Fordham: Protecting the integrity of the court
The High Court has refused to extend time for a former solicitor to appeal against being struck off in 2017 and in any event struck out the grounds for citing 25 non-existent cases.
Venkateshwarlu Bandla denied using AI to draft the grounds of appeal and said he had just used Google but not checked the veracity of the results.
Mr Justice Fordham said: “The court needs to take decisive action to protect the integrity of its processes against any citation of fake authority.
“There have been multiple examples of fake authorities cited by the appellant to the court, in these proceedings. They are non-existent cases. Here, moreover, they have been put forward by someone who was previously a practising solicitor.”
The judge said this justified striking out the grounds of appeal as an abuse of process.
Mr Bandla, 52, qualified in 2007 and from 2012 ran his own firm, Ven Solicitors, in South-East London.
After not responding to strenuous Solicitors Regulation Authority (SRA) efforts to contact him after December 2015 – even tracking him down to the village in India where his mother lived – the regulator intervened in the firm.
In May 2017, the Solicitors Disciplinary Tribunal (SDT) struck him off for dishonestly telling the SRA that the firm had insurance cover for 2015/16 when it did not and for abandoning his practice. The SDT hearing proceeded in his absence.
In seeking to extend time for his appeal, Mr Bandla claimed that he never received the SDT documents, but Fordham J said he was “wholly unable to rely” on what Mr Bandla had told him – his evidence was inconsistent, while a process server had a photograph of him receiving notice of the SDT hearing in India.

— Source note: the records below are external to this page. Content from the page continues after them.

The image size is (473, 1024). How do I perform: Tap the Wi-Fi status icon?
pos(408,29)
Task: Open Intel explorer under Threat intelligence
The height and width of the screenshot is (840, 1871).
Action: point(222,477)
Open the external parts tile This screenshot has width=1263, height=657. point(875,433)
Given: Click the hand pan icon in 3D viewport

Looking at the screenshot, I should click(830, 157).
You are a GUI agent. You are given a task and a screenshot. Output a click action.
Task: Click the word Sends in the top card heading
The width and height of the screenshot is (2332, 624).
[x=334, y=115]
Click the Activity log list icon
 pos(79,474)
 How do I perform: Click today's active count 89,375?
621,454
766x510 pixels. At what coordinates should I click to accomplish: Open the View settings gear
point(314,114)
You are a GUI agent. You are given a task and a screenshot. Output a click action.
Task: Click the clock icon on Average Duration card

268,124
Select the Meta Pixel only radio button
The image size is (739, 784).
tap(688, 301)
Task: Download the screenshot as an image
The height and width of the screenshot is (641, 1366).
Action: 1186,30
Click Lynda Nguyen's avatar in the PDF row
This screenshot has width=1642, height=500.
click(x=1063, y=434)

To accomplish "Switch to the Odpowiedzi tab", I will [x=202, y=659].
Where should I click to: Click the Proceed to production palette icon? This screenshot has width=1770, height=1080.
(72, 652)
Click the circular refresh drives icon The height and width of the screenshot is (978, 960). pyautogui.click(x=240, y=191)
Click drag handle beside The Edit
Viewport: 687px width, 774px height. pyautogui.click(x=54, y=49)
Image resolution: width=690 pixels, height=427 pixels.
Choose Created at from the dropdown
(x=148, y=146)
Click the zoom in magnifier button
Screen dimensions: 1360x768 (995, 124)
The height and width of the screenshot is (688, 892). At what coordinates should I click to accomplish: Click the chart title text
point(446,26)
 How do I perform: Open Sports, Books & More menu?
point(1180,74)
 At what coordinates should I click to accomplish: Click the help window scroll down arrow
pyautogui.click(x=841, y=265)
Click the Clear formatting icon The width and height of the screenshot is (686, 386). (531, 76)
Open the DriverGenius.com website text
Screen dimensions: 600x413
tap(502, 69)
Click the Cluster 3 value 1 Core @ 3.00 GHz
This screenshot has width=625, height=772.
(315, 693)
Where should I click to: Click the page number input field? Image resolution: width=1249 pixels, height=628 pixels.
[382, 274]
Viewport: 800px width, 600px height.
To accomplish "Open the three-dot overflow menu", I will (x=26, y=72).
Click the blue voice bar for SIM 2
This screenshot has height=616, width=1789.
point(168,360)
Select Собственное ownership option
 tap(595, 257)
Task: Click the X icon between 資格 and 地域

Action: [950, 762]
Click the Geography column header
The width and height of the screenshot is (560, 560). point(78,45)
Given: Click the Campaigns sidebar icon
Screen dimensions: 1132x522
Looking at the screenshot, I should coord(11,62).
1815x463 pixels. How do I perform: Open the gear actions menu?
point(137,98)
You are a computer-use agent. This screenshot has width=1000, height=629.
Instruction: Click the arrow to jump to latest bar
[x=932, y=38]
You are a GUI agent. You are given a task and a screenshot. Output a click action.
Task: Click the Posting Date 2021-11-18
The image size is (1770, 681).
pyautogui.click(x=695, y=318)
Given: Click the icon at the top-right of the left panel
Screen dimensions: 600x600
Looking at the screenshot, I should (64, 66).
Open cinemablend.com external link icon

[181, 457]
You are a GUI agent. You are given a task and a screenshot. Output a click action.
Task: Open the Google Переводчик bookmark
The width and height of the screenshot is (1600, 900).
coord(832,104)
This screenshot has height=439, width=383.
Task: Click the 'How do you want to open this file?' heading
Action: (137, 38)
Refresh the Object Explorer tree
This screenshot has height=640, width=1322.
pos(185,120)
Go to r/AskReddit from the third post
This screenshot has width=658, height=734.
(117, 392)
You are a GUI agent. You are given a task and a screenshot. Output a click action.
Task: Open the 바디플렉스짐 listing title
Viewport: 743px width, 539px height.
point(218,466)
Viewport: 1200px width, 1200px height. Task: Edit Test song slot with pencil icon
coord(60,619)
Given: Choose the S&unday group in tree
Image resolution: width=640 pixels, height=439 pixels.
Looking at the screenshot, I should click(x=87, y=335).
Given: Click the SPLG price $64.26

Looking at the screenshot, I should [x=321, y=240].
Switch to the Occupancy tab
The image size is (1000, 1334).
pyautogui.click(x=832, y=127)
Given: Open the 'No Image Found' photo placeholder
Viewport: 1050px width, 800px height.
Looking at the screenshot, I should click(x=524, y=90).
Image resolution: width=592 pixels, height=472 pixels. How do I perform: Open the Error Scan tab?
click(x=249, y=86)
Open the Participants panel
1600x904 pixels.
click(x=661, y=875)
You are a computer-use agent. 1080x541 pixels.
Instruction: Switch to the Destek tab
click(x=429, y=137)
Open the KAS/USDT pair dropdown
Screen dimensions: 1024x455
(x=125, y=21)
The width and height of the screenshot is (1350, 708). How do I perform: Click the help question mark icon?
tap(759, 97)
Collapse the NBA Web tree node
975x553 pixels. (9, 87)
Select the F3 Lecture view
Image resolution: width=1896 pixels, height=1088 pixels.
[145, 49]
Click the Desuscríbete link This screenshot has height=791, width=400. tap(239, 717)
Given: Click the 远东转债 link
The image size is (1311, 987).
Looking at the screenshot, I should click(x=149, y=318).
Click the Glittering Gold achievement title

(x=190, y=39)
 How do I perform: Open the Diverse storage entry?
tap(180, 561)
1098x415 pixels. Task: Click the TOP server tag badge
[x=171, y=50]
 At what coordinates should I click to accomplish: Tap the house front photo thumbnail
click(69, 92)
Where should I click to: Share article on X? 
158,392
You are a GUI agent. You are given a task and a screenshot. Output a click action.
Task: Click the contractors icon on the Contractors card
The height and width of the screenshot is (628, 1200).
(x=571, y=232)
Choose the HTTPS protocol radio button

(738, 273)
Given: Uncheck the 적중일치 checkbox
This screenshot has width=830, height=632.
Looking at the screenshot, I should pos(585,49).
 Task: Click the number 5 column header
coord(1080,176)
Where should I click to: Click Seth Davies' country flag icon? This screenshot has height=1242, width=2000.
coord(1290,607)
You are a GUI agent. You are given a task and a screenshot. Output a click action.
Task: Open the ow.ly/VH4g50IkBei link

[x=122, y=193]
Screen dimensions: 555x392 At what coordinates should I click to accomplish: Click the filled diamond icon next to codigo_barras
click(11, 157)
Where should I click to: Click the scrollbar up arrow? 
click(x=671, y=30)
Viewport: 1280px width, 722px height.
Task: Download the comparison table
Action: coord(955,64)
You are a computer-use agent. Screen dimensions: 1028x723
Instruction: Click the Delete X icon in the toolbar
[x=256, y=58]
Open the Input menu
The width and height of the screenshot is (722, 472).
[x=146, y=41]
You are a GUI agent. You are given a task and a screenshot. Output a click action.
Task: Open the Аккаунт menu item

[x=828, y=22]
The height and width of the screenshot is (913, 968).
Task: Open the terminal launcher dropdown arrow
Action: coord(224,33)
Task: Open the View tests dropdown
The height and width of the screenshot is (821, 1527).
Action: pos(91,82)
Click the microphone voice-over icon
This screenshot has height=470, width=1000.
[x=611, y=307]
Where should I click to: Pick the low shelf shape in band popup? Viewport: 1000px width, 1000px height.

The judgment was posted to him there and in any case was available online; Mr Bandla admitted he had internet access in the village.
Mr Bandla claimed that the failure to appeal for over seven years was because, from August 2015 to February 2024, he was suffering from schizophrenia so severe that he was “unable to understand things” and “unable to communicate”.
“The difficulty which the appellant has – which in my judgment is insurmountable – is that there are very clear gaps in the evidence relating to his mental health condition,” Fordham J said.
“There are gaps in terms of relevant periods of time. But there are also gaps in terms of the severity of the condition.”
There was “no supporting evidence at all” to explain how it prevented him from lodging his appeal until last year, although the judge acknowledged there was “some documentary evidence” to support the fact that Mr Bandla was suffering mental ill-health when he travelled to India in November 2015.
Fordham J also considered that the underlying appeal had little merit. The SDT judgment showed it was aware that Mr Bandla had mental health difficulties, while “the argument that there was a lack of due process on the part of the SRA is, in my judgment, thin to the point of invisibility”.
He found similarly in relation to Mr Bandla’s challenge to the SDT process.
The judge went on: “It really comes to this. The appellant – with no evidential support – has sought to turn an evidenced case in which he is said to have misled his regulator about the firm’s insurance into an unevidenced case in which he asserts that he was himself the victim of a fraud by the broker.
“And there has never been an explanation of what sense it would have meant for the broker – the same agent who had successfully sourced insurance cover for the firm in the two previous years – now to be misleadingly stating that there was a non-existent policy; still less instructing the use of a false and previous policy number.”
He had “no hesitation” in refusing the application for an extension of time before addressing the fake citations.
The judge also noted that the papers before him included CVs which said Mr bandla had actually been working as a conveyancer at West Wing Solicitors between 2016 and 2023. The SRA is investigating this.
Mr Bandla claimed that the dates were wrong and “altered unknowingly” by Microsoft Word.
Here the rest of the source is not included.